Owners of dogs determined to be 'potentially dangerous' will have to cough up $700 annually for licensing costs in Ridgewood.
The village council on Wednesday unanimously agreed to increase the licensing fee from the state minimum of $150 to the maximum of $700 on an annual basis. Officials said they were prompted to act following an alleged unprovoked dog attack in December.
Although there are roughly 50 dog bite incidents investigated by the Ridgewood Health Department per year, it's extremely rare that a dog is designated "potentially dangerous." No dog had been officially labeled potentially dangerous in nearly a decade, according to village officials.
"The expectation and hope is we won't have to use it," Mayor Paul Aronsohn said, referring to the ordinance passed Wednesday.
Procedurally, a dog is determined to be potentially dangerous by a New Jersey municipal court, and in the majority of cases, the dog has a history of bites or unprovoked attacks.
Once a dog is declared potentially dangerous, the health department must make monthly visits to ensure the animal is being properly monitored. Determination is made by dog, not based on breed. Once the declaration is made, it cannot be reversed. A potentially dangerous dog is branded one for life in New Jersey.
Legally, the $700 fee can only be applied to administrative costs and not site visits or investigations. Canine groups have spoken out against the increased fee, which is based on state statute. They contend the fees do not address the issues.

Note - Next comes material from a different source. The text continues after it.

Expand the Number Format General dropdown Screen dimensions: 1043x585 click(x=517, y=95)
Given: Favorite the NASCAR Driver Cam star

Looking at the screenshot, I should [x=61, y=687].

So while the ordinance itself drew headlines, a flurry of dog groups pledged support for an educational committee on pet ownership Wednesday night, to be headed by Jeffrey Ball.

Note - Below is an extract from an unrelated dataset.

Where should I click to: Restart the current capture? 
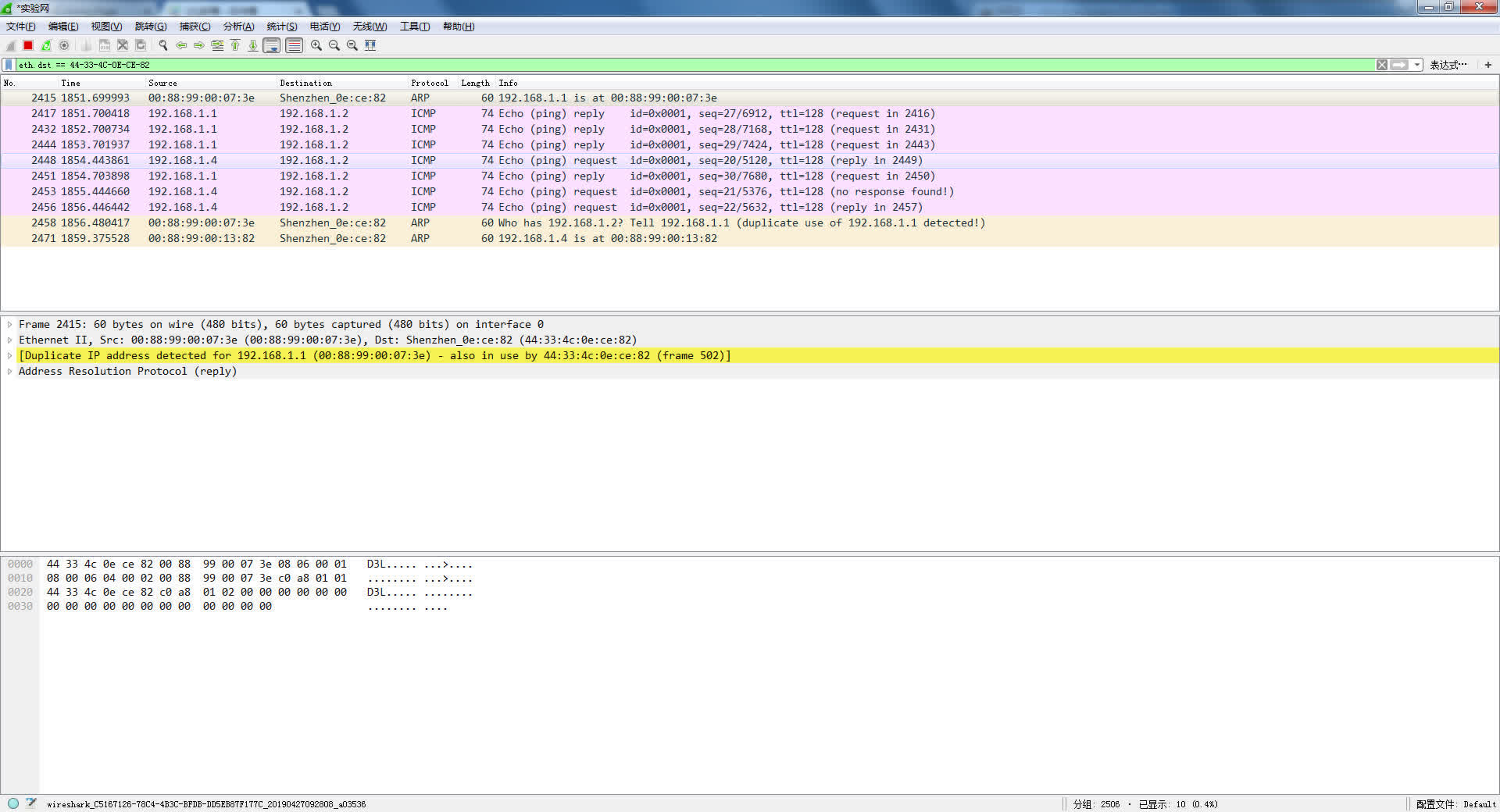tap(46, 45)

Ball, a Ridgewood resident and the current president of the NJ Federation of Dog Clubs, said many dangers are preventable with proper education.
"Too often now people go on the Internet, buy dogs and put themselves in situations where they don't know how to deal with it," Ball said. "Dogs can then become dangerous."

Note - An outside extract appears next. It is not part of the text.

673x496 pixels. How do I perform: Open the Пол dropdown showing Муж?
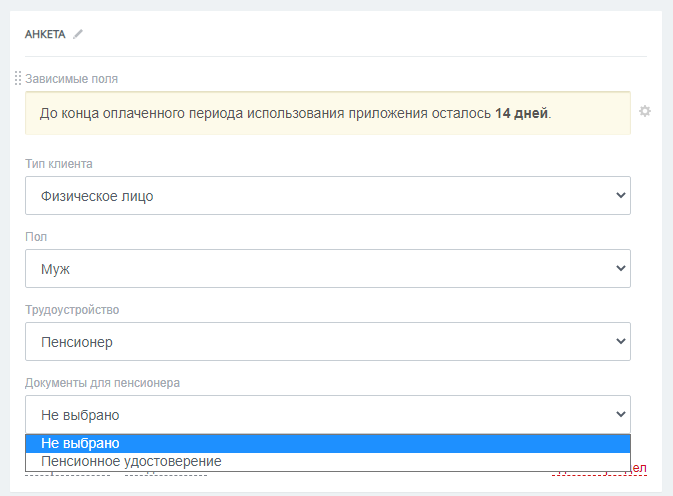tap(327, 269)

There was a reported dog biting three weeks ago, where owners attempted to break up a fight between their scrapping dogs. They suffered minor cuts to hands and arms, police said.
"That would have been prevented, and simple education does that," Ball remarked.
"With drunk driving, drugs, don't we educate the public on things not to do? It's the same thing that needs to be done here. So I put a proposal to the mayor, to the council, to start a responsible pet ownership committee here in town."
The committee, he hopes, will draw participation from village residents, officials and citizens from nearby towns. The American Kennel Club will supply materials without cost to Ridgewood, Ball said. Residents and the council have supported the idea of a committee.
The committee will address issues affecting owners of other animals, like cats, birds and rabbits.
Several dog trainers, representatives from local shelters, and kennel club members told the council they would offer their expertise and time free of charge when the committee gets off the ground.